一度きりの人生、私は自分なりの生き方で生きたかったし、相手もまた同じだった。

 両親の意見に耳を傾けず、結婚へと突き進むのみ――。

 いくら否定的な言葉をかけられても、私は怯まなかった。両親との関係がこじれることをあっさりと覚悟し、毅然と結婚を選んだ。親不孝であることを恥じる思いはまったくなく、「お寺らしさ」という得体のしれない闇と決別したことを、誇らしく感じていた。私の体を、はじめて「自由」の風が吹き抜けた気がした。

仏教に等身大で
向き合う

 婚姻届を出し、彼女と一緒に住むようになったのは2008年の暮れ。私は28歳になっていた。旧習や格式よりも自分たちの感性を重んじる私たち夫婦は、翌春に控えていた結婚式や披露宴など片手間の通過儀礼ぐらいにしか取り合わず、それよりもむしろ独身の頃と同じようにそれぞれの時間を大事にしていた。

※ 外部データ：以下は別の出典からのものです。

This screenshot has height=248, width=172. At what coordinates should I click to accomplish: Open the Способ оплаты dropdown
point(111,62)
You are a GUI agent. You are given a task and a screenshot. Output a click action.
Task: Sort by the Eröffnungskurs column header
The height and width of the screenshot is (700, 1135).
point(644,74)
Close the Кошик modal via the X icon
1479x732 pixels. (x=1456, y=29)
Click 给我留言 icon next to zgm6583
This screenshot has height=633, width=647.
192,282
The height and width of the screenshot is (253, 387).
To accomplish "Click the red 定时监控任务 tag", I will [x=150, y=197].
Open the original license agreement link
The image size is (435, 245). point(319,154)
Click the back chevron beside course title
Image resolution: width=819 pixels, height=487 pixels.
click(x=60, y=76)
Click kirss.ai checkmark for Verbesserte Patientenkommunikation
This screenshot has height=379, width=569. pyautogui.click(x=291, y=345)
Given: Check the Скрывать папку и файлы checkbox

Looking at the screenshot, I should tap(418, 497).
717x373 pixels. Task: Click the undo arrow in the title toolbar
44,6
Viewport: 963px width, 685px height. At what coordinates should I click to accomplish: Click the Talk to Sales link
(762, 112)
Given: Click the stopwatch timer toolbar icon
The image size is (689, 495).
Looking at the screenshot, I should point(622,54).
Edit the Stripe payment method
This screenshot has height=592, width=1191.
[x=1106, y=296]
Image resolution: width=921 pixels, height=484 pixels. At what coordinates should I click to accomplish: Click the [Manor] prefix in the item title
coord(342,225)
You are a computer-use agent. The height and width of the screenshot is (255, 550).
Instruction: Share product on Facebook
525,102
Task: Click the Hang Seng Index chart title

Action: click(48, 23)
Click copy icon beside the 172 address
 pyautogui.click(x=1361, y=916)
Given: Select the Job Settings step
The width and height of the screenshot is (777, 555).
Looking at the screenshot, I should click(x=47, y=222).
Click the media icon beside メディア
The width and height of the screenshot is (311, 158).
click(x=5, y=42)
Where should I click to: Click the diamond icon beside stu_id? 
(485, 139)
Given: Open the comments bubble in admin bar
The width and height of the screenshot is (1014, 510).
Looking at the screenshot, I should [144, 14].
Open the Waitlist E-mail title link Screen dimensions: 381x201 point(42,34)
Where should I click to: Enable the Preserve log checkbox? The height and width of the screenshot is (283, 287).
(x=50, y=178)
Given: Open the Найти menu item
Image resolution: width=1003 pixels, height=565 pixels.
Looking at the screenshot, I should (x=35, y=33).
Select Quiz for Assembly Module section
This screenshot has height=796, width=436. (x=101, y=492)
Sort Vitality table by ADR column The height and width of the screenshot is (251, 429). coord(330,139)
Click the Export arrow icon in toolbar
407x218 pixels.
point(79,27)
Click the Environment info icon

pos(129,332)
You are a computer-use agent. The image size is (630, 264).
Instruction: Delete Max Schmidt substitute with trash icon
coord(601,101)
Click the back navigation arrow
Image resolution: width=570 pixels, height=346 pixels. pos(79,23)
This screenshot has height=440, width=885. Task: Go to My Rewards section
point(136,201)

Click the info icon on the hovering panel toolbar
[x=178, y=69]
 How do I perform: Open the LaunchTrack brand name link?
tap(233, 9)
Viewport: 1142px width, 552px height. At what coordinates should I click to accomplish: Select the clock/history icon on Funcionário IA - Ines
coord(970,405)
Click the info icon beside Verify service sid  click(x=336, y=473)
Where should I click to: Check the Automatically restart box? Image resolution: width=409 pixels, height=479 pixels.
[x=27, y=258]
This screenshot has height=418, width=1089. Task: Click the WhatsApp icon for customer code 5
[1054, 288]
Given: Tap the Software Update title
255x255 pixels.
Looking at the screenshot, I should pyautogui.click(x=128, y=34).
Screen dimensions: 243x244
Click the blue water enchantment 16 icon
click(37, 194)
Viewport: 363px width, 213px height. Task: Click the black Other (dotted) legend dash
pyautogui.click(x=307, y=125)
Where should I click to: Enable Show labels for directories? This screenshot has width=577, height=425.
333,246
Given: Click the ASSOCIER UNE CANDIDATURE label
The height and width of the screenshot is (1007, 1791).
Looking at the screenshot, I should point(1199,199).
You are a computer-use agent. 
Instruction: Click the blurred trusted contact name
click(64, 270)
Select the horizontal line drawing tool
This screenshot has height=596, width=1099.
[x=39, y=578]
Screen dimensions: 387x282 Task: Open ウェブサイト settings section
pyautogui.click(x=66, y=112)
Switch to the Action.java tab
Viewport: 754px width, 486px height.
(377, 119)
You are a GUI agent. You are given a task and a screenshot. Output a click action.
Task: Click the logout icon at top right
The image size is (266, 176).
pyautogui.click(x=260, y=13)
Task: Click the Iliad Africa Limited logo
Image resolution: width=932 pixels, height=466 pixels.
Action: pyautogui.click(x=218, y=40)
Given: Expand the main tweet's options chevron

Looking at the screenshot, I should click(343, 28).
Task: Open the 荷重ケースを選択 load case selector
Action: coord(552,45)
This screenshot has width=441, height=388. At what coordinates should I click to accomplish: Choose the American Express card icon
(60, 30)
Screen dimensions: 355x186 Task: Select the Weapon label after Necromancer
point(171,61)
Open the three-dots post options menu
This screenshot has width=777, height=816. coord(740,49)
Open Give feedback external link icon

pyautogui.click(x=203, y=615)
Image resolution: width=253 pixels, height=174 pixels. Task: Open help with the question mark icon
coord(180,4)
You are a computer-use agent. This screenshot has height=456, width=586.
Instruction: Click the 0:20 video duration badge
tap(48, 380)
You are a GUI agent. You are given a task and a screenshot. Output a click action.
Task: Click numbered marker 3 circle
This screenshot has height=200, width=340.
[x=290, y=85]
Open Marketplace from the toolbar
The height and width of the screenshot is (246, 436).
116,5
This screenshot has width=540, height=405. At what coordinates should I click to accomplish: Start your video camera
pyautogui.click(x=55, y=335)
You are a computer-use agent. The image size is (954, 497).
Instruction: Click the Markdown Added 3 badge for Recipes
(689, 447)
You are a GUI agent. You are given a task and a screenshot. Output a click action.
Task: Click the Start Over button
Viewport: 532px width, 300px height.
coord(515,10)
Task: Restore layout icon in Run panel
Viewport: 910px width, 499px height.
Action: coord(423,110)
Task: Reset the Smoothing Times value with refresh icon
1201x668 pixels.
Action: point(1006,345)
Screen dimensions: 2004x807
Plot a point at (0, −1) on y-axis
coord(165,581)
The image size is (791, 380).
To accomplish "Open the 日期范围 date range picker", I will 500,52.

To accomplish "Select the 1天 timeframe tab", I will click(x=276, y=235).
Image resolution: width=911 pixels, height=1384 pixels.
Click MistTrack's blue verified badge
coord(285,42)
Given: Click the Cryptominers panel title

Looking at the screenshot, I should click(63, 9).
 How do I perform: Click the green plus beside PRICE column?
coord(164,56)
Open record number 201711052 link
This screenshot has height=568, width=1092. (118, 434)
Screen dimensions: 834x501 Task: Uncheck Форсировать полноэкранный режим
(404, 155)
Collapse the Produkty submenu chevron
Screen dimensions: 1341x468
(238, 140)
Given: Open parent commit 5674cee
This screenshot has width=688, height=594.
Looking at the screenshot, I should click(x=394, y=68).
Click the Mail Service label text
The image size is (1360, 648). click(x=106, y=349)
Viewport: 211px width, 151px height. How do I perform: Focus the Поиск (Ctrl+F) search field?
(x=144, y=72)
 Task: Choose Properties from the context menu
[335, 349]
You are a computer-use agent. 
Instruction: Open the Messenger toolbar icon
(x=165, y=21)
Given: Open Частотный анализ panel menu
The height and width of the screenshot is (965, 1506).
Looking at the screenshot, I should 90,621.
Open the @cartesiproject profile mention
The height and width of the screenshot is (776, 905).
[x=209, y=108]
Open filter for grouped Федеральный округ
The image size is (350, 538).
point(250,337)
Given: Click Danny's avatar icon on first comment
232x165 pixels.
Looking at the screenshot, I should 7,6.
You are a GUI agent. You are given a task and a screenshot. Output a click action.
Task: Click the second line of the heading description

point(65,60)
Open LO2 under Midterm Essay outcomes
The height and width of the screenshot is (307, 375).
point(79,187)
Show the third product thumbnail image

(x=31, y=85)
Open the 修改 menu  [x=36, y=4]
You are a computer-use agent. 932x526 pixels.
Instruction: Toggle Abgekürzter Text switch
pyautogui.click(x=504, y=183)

 両親の反対を押し切ってまで結婚を決めた以上、私にも引くに引けない思いがあった。外車が好きかどうかなんて、仏教を実践していくうえでどうでもいいはずである。地味な国産車に乗って没個性的な生き方を装っているせいで、世間からお坊さんが退屈な存在に見えているとも考えられるだろう。むしろ外車に乗って颯爽と現れて、美しい立ち居振る舞いや切れ味の鋭い法話で人の心を捉えるお坊さんのほうが、意外とカリスマ性があると騒がれたりするのではないか。